The Justice Department took aim Monday at former President Trump’s request for an April 2026 trial in his 2020 election interference case, saying his attorneys are exaggerating the amount of discovery they need to review in the case.
Trump’s team last week sought to compare the amount of discovery in the case to various landmarks, suggesting how tall evidence in the case would stand if each page was stacked on top of one another.
But the Department of Justice (DOJ) dismissed the comparison, noting that Trump has seen or created much of the evidence in the case, while the rest is easily sorted through using software commonly used by attorneys in trial preparation.
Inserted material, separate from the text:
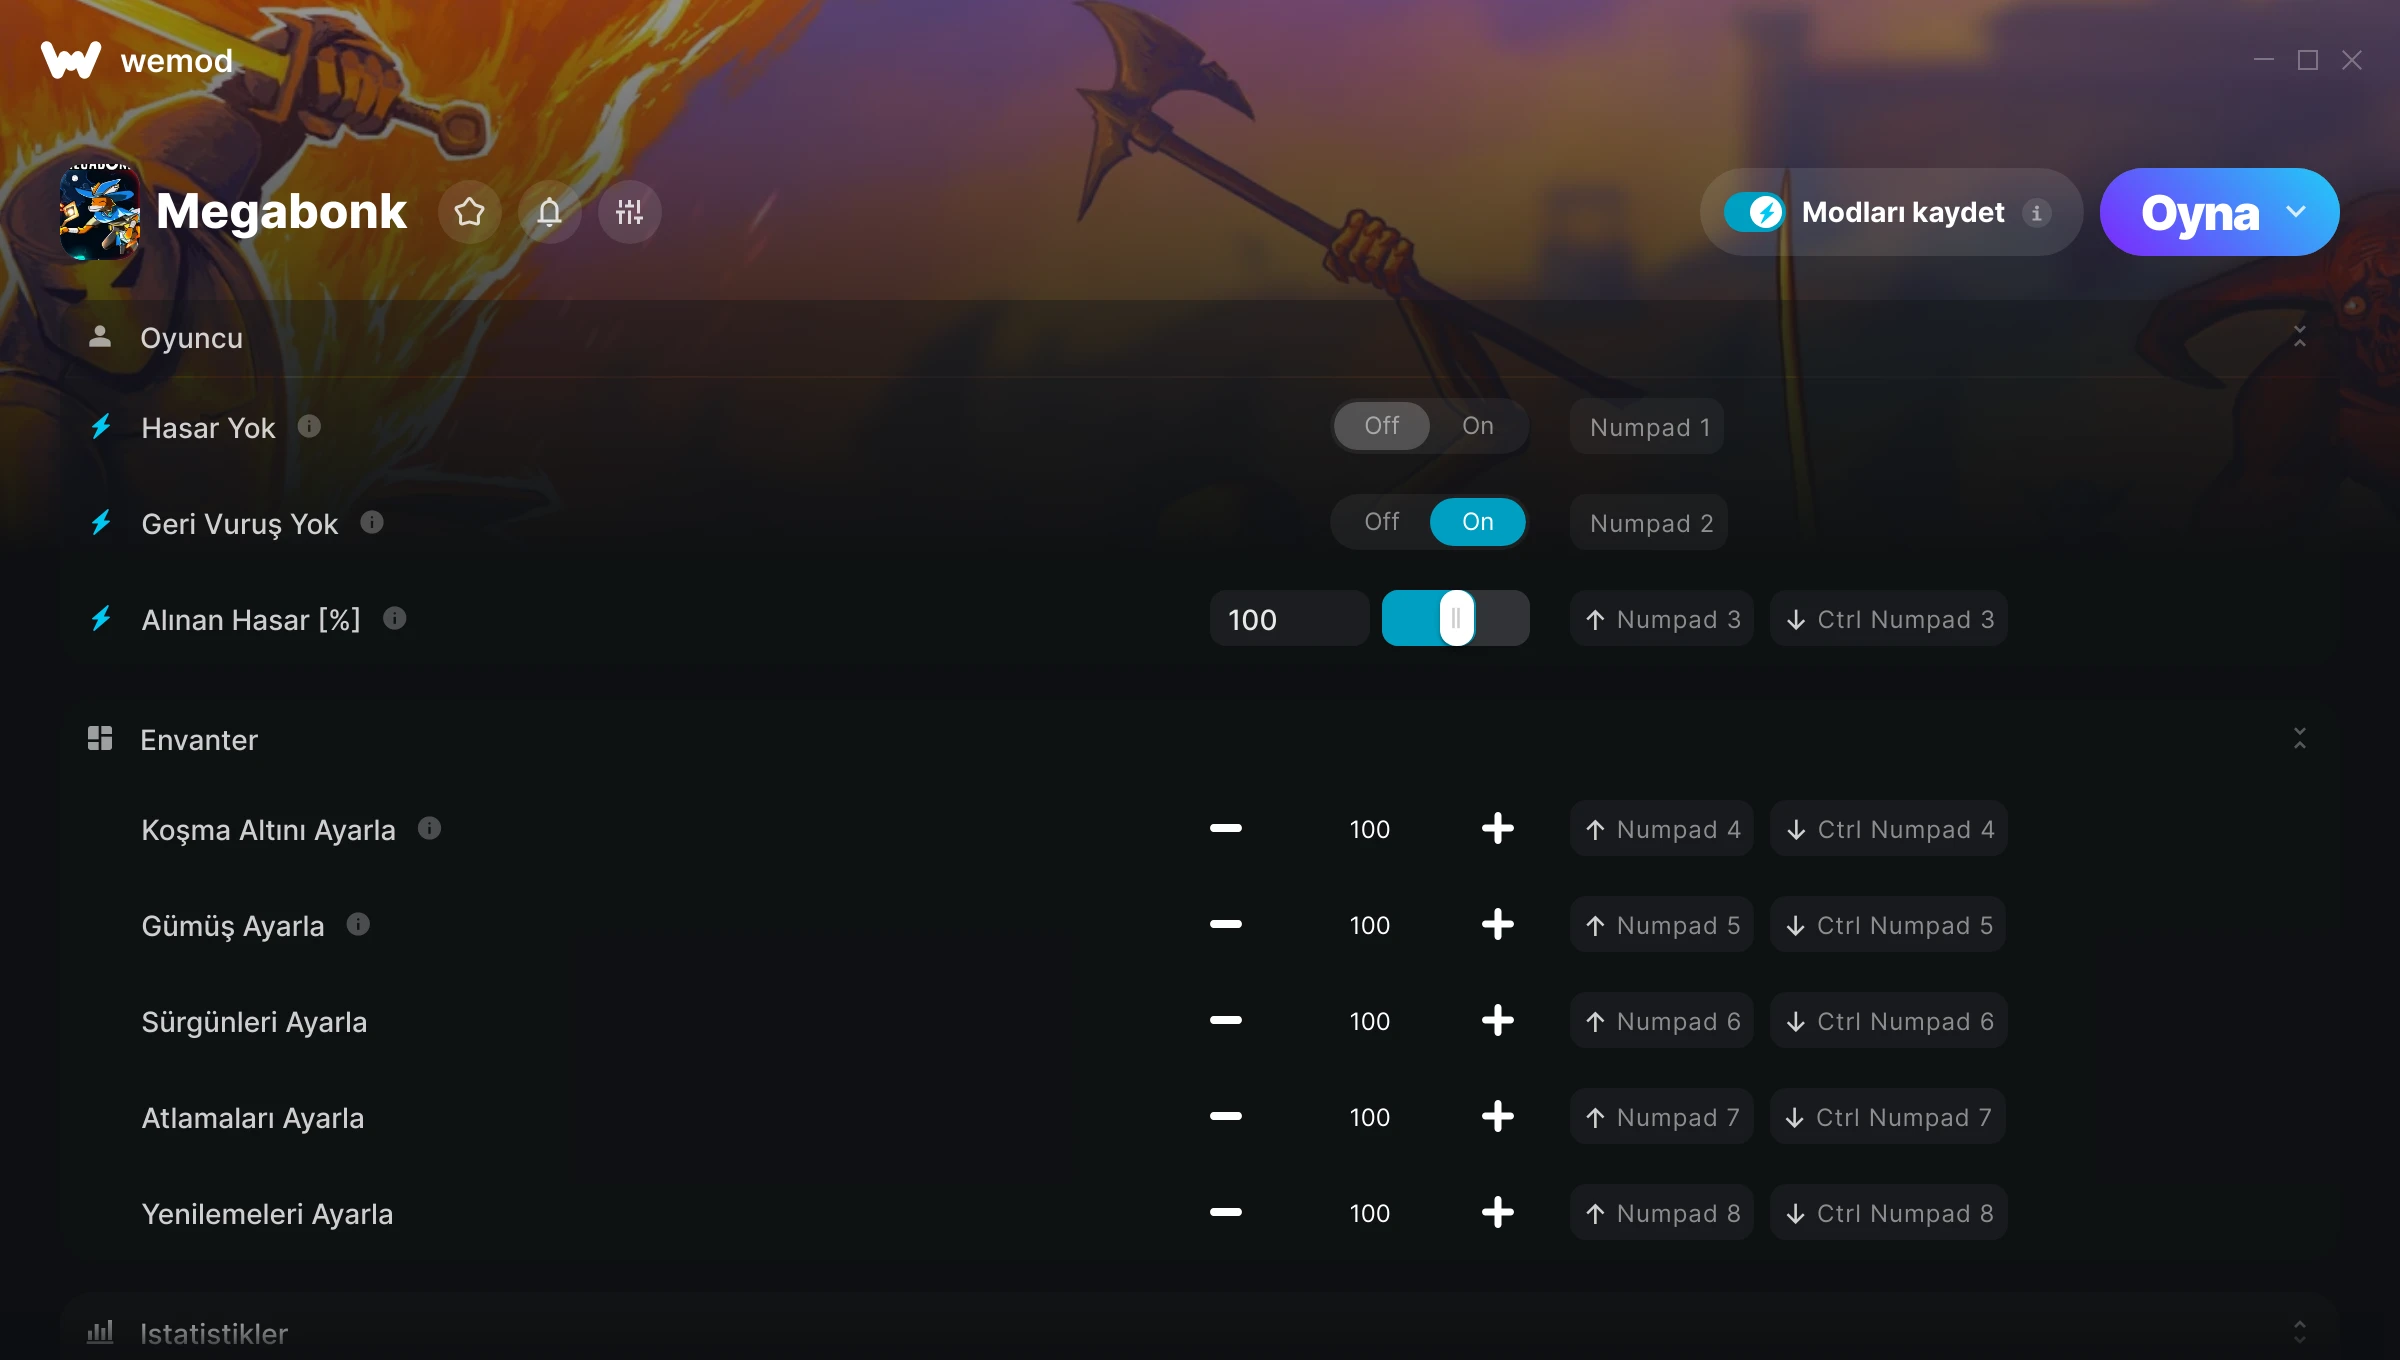The height and width of the screenshot is (1360, 2400).
Task: Click info icon beside Hasar Yok
Action: point(309,427)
“In cases such as this one, the burden of reviewing discovery cannot be measured by page count alone, and comparisons to the height of the Washington Monument and the length of a Tolstoy novel are neither helpful nor insightful; in fact, comparisons such as those are a distraction,” prosecutors wrote in a brief, arguing the time needed to review such documents depends more on “relevance, organization, accessibility, searchability, and reviewability.”
The Trump team’s Thursday filing to the court stacked the documents next to the Statue of Liberty and other landmarks, with his attorneys saying they would “need to proceed at a pace of 99,762 pages per day to finish the government’s initial production by its proposed date for jury selection.”
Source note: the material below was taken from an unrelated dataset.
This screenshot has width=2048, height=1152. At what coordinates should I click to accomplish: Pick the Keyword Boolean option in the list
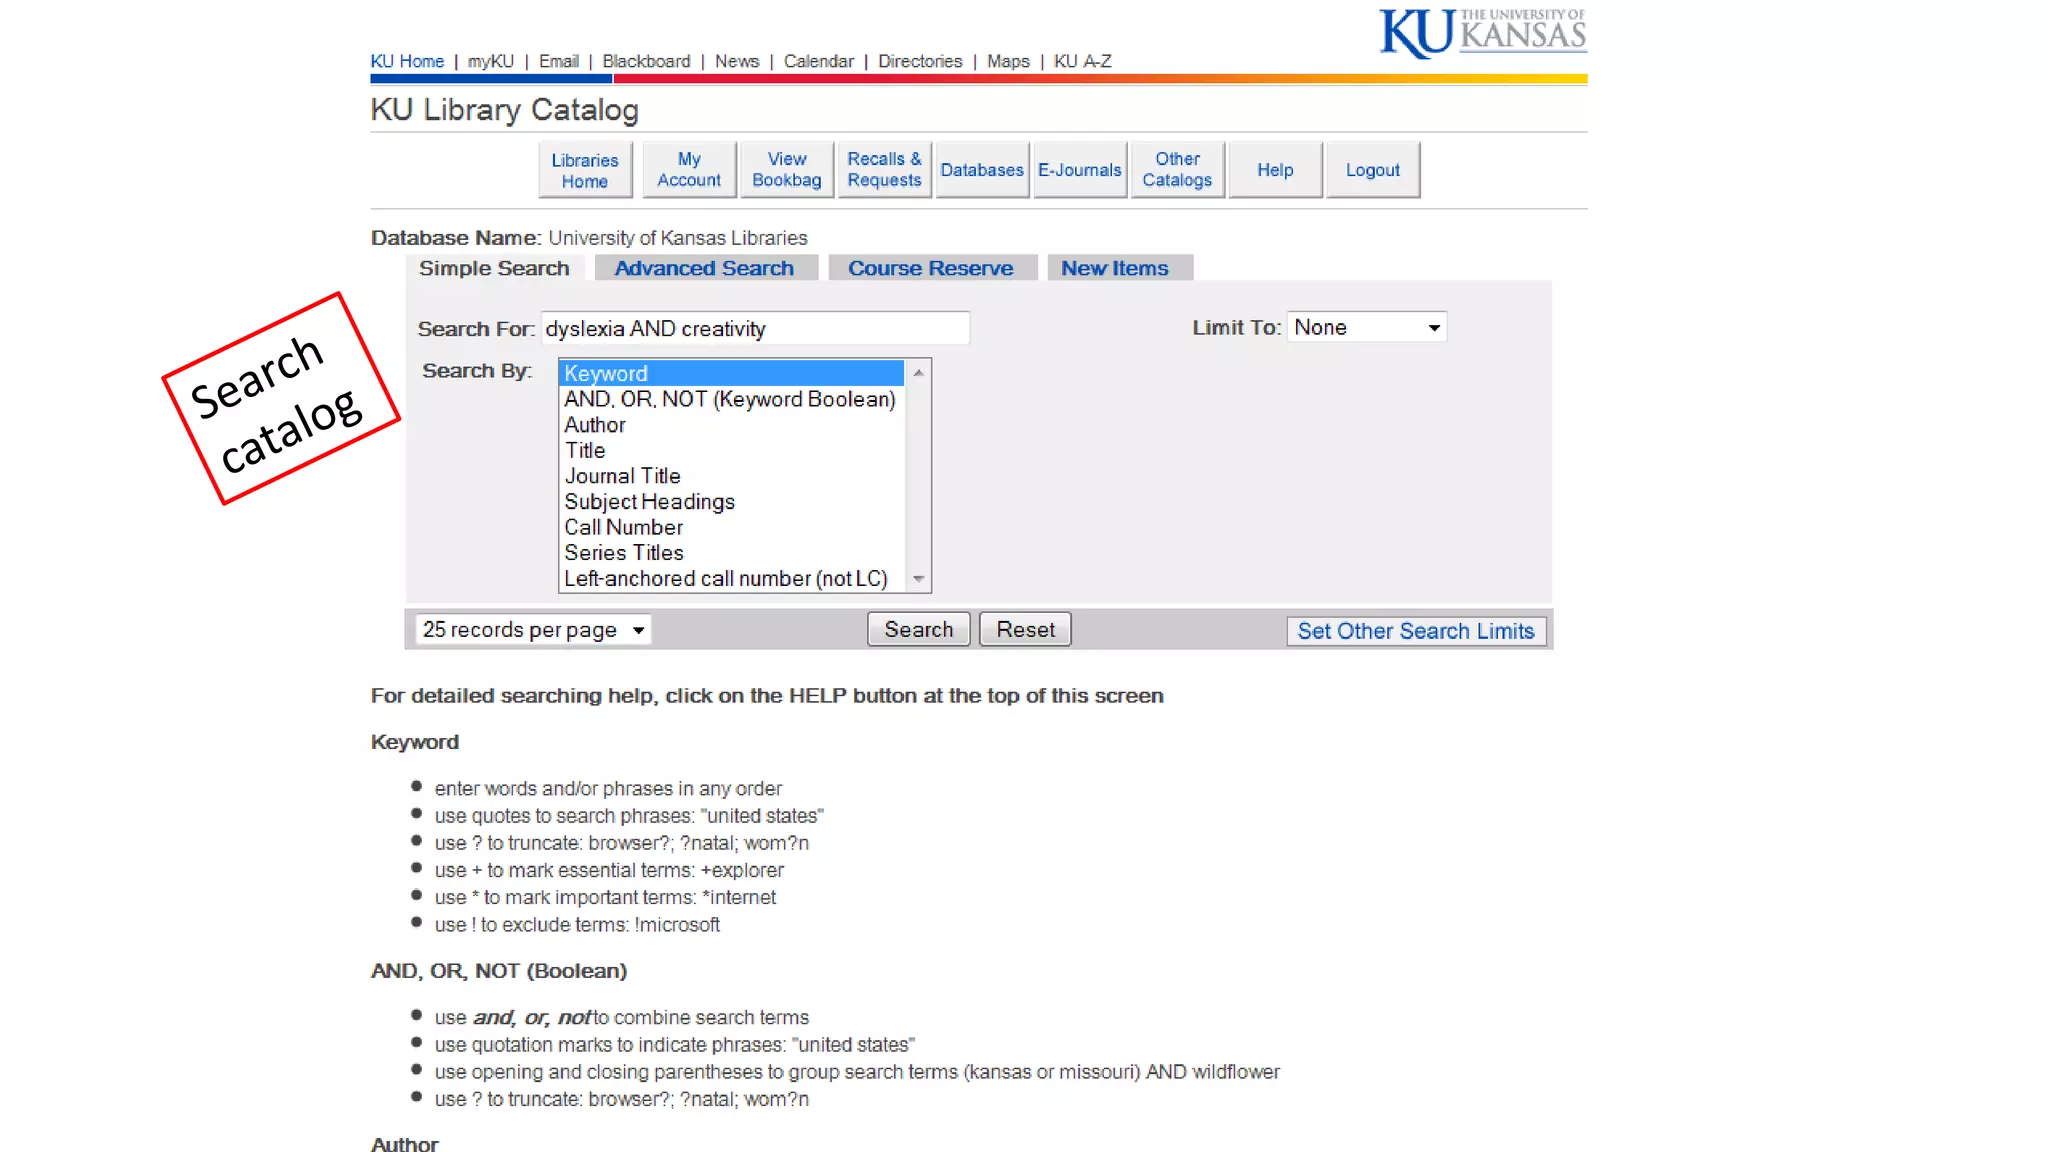pos(729,399)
The DOJ on Monday said Trump’s team needs to use the e-discovery vendor it has already contracted to parse the data.
“The defendant’s proposed trial date, however, rests on the faulty assertion that it is necessary for a lawyer to conduct a page-by-page review of discovery for a defendant to receive a fair trial. But the defendant can, should, and apparently will adopt the benefits of electronic review to reduce the volume of material needed to be searched and manually reviewed,” the DOJ wrote.
“These methods include efficient keyword searching and relevancy tagging by multiple simultaneous users, as well as date filtering, deduplication, and threading — all of which services, and more, are offered by the defendant’s e-discovery vendor, according to its own website, and are tools that courts appropriately expect legal professionals to use.”
The DOJ initially proposed a Jan. 2 court date in the case and argued that Trump or his legal team have already seen many of the documents at question in the case, either because they include publicly available information such as the former president’s own tweets, or because they were initially produced during his presidency.
The filing notes on other discovery in the case includes transcripts from conversations with the House committee investigating the Jan. 6 attack which have been publicly available for months.